The new-and-improved Halcon, based in Houston, would continue to be run by CEO Floyd C. Wilson, who founded and had run Petrohawk until it was bought by BHP Billiton for close to $12 billion last year (see Shale Daily, July 18, 2011). Halcon CFO Mark Mize also would continue in his position.
Under terms of the acquisition, Halcon agreed to pay $37.97 per GeoResources share, with $20.00 in cash and 1.932 in Halcon shares. Once the transaction is completed, which is expected in the second half of this year, GeoResources shareholders would own 18% of Halcon. The boards have unanimously approved the agreement; shareholder approval other customer approvals still are needed.

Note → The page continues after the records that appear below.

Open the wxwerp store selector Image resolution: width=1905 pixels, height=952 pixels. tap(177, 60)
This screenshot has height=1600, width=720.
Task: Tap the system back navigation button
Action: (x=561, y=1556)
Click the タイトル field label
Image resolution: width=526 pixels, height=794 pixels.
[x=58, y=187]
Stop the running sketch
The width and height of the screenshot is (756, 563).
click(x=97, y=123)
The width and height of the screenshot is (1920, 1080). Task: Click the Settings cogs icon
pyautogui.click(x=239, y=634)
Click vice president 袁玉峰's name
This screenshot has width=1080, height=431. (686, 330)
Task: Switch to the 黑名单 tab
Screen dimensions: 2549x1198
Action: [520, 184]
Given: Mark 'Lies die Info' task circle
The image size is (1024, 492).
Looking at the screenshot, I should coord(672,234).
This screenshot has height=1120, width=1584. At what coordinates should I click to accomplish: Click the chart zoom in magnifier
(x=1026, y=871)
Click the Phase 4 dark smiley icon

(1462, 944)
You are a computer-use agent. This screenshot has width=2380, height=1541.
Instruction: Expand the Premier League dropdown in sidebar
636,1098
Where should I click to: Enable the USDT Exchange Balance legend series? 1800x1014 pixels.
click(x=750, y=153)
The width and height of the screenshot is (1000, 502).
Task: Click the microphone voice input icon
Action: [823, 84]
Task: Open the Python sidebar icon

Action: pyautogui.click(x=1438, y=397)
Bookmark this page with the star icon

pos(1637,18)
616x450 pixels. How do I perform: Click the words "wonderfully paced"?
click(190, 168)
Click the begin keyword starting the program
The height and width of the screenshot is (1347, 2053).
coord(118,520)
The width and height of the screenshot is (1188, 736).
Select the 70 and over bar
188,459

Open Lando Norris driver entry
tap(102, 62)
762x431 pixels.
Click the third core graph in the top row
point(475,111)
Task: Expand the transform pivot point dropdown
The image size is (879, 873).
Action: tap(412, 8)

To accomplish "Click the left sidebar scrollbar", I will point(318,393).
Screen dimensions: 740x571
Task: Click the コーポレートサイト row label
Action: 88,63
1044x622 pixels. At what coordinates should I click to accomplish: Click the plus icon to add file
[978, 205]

“The combination will create a resource powerhouse with exposure to some of the most prolific unconventional liquids plays in the United States,” said Wilson. “The transaction will effectively increase our estimated proved reserves by over 150% to approximately 52.8 million boe, 69% of which is liquids, and substantially increase our average net daily production by over 170% to approximately 11,070 boe based on 4Q2011 production rates.”
GeoResources CEO Frank Lodzinski said his management team had watched Wilson and his executives “create significant value for their shareholders over the years through their focused strategy, excellent technical capabilities and efficient operations…”
Halcon at the end of 2011 had proved reserves that totaled 2.2 million boe. In Texas the producer has about 5.1 million boe of proved reserves in South Texas, as well as 6.2 million boe in the Electra/Burkburnett formation in West Texas. About 2.4 million boe of proved reserves are held in Louisiana. In Oklahoma Halcon has a 100% interest in the Osage concession in the Mississippian Lime, which includes 45,280 net acres. Also in Oklahoma it has 5.2 million boe of proved reserves in the Fitts-Allen play in the southern part of the state.
GeoResources, also headquartered in Houston, has a Southern Bay unit that primarily operates in Texas and Louisiana, most of which are operated. The company also serves as general partner for two master limited partnerships that own interests in Texas and Oklahoma, which are mostly operated as well. The Denver-based G3 Operating LLC unit has stakes in and/or operates properties in North Dakota, Montana, Colorado and Kansas. The core areas currently are in North Dakota, where the company operates more than 90 wells.
In a January operations update, GeoResources reported that its operated Bakken Shale project area had about 25,000 net operated acres in northwest Williams County, ND, and 8,200 net operated acres in eastern Montana, with two contracted drilling rigs running and a contracted third rig scheduled to be delivered in the second quarter. Among other capabilities, the new rig would be able to “walk,” allowing it to move easily and quickly from one location to the next when drilling on pad locations.
GeoResources said in January it had well costs in the Bakken of $7.5-8.0 million and expected “the walking rig and other efforts to further reduce these costs.” Also, in 4Q2011, the company successfully completed its first well in eastern Montana, the Olson 1-21-16H (31.4% working interest), which averaged 300 boe/d in the first 30 days of production.